Below is some data. Retype exactly the lines starting at the one with "The width and height of the screenshot is (819, 1456)." and ending at the one with "You are a computer-use agent. This".
** Dataset excerpts follows **
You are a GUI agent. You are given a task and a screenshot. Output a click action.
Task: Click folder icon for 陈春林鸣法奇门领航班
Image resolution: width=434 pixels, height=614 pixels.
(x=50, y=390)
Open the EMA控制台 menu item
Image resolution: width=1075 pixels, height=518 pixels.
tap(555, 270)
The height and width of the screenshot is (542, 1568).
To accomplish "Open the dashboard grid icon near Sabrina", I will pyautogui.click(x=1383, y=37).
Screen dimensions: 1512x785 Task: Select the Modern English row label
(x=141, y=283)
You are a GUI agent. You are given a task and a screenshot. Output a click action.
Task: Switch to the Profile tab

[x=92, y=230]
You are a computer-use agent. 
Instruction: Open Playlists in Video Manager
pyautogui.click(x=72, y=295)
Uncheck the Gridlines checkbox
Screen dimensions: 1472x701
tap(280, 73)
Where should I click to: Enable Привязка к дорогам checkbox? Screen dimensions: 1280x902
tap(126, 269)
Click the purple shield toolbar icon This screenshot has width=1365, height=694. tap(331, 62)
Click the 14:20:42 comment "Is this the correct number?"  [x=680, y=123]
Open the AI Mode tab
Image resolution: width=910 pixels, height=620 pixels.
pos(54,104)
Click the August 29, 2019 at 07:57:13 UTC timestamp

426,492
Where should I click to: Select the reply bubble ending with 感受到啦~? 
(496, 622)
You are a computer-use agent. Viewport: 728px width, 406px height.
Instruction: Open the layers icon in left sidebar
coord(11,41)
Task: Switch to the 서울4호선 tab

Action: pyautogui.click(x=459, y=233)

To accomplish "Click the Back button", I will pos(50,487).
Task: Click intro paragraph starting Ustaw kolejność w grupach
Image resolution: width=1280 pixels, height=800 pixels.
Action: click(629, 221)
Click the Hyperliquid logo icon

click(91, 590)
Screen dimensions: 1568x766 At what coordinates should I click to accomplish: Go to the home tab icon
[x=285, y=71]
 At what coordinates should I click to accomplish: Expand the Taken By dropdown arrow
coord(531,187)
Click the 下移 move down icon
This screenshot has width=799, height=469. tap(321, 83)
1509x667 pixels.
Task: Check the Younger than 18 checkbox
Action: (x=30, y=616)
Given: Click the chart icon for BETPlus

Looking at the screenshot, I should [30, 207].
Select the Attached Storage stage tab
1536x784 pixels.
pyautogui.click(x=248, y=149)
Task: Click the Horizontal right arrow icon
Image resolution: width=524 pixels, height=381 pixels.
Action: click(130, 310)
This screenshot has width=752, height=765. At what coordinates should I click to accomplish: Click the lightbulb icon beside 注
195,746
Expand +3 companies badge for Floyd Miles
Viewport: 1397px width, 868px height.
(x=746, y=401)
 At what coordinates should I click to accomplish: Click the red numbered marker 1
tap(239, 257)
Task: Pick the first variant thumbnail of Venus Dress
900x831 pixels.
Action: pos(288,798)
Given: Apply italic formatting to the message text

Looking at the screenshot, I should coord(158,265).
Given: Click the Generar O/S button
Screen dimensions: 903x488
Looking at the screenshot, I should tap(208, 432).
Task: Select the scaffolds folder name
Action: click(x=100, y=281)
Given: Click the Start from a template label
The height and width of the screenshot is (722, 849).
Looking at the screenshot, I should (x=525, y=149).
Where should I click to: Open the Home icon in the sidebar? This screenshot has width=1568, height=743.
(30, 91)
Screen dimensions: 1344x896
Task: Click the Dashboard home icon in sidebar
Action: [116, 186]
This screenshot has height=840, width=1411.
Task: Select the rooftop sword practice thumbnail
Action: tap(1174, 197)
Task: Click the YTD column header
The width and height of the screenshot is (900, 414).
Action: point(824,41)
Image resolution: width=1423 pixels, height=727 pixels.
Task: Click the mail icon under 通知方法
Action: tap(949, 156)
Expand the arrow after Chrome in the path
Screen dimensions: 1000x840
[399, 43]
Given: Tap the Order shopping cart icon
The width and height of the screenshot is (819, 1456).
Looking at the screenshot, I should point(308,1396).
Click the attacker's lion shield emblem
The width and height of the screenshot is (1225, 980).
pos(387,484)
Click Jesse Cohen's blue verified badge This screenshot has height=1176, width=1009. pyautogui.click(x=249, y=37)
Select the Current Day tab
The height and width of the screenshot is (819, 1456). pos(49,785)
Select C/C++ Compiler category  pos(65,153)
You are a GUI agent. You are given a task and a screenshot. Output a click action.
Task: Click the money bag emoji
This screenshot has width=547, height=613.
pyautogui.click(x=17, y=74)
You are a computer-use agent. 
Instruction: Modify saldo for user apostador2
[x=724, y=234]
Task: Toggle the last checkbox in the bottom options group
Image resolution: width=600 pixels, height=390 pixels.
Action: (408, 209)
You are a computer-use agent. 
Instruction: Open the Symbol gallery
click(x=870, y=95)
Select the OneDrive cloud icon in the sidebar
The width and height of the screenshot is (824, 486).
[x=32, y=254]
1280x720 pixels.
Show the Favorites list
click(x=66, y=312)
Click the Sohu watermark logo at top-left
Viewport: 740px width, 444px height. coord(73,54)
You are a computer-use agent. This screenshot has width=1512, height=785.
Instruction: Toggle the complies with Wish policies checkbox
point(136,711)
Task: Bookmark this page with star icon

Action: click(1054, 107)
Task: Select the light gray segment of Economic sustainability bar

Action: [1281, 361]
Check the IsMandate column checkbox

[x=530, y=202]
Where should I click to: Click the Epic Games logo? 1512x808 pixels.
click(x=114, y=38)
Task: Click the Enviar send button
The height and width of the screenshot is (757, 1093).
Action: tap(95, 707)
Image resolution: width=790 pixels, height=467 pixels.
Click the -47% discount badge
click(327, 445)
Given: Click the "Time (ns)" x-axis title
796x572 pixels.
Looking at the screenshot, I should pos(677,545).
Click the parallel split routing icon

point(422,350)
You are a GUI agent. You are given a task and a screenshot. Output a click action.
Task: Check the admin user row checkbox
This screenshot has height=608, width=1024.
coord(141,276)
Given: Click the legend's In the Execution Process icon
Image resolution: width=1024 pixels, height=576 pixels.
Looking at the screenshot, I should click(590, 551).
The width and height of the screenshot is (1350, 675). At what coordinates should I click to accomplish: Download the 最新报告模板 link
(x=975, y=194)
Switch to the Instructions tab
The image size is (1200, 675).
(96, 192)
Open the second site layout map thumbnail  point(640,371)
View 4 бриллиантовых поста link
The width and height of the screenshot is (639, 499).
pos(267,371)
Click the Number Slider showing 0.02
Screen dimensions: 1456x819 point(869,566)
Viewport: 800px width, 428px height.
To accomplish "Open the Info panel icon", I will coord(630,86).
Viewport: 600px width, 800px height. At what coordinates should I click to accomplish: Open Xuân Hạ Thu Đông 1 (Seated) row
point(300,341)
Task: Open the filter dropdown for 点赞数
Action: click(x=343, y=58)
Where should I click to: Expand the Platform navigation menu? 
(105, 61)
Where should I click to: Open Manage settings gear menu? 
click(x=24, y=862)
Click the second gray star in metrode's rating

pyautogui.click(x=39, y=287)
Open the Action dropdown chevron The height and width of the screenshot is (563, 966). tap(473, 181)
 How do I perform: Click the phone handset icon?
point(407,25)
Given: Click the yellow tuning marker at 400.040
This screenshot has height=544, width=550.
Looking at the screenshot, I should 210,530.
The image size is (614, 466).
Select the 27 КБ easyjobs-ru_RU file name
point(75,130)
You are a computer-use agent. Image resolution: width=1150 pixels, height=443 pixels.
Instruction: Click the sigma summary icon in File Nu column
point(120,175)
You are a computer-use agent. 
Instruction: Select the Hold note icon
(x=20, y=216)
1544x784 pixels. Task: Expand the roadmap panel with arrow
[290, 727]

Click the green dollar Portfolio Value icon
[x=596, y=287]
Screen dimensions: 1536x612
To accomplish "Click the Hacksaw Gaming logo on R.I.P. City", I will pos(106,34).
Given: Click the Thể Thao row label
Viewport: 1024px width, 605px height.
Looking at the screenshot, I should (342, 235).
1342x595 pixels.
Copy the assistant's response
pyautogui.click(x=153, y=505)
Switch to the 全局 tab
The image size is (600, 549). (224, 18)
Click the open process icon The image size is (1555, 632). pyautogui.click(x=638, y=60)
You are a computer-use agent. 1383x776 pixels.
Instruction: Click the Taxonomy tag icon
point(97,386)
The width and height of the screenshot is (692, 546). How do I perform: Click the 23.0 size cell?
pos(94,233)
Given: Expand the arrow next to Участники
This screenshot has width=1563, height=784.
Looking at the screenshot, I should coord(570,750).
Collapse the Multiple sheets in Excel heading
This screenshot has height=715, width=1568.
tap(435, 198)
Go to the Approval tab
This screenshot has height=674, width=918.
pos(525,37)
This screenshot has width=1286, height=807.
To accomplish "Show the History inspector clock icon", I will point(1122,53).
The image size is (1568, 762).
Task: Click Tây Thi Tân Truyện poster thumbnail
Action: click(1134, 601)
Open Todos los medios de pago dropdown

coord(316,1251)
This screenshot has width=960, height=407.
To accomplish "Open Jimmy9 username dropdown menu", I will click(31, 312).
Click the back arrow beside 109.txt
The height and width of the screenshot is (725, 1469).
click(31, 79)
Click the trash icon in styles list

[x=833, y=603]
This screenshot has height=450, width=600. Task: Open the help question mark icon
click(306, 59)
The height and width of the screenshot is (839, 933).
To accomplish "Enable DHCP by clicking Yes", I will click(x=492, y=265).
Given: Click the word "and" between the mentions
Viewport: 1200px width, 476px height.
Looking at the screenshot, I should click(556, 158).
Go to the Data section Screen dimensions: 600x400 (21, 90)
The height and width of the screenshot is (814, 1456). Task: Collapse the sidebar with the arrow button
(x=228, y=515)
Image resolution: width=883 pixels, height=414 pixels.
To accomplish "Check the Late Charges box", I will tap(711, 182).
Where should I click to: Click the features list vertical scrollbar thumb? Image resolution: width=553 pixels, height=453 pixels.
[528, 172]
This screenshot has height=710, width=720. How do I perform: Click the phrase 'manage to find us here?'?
** End of Dataset excerpts **
> [Answer below]
The width and height of the screenshot is (819, 1456).
Looking at the screenshot, I should point(308,1396).
Click the attacker's lion shield emblem
The width and height of the screenshot is (1225, 980).
pos(387,484)
Click Jesse Cohen's blue verified badge This screenshot has height=1176, width=1009. pyautogui.click(x=249, y=37)
Select the Current Day tab
The height and width of the screenshot is (819, 1456). pos(49,785)
Select C/C++ Compiler category  pos(65,153)
You are a GUI agent. You are given a task and a screenshot. Output a click action.
Task: Click the money bag emoji
This screenshot has width=547, height=613.
pyautogui.click(x=17, y=74)
You are a computer-use agent. 
Instruction: Modify saldo for user apostador2
[x=724, y=234]
Task: Toggle the last checkbox in the bottom options group
Image resolution: width=600 pixels, height=390 pixels.
Action: (408, 209)
You are a computer-use agent. 
Instruction: Open the Symbol gallery
click(x=870, y=95)
Select the OneDrive cloud icon in the sidebar
The width and height of the screenshot is (824, 486).
[x=32, y=254]
1280x720 pixels.
Show the Favorites list
click(x=66, y=312)
Click the Sohu watermark logo at top-left
Viewport: 740px width, 444px height. coord(73,54)
You are a computer-use agent. This screenshot has width=1512, height=785.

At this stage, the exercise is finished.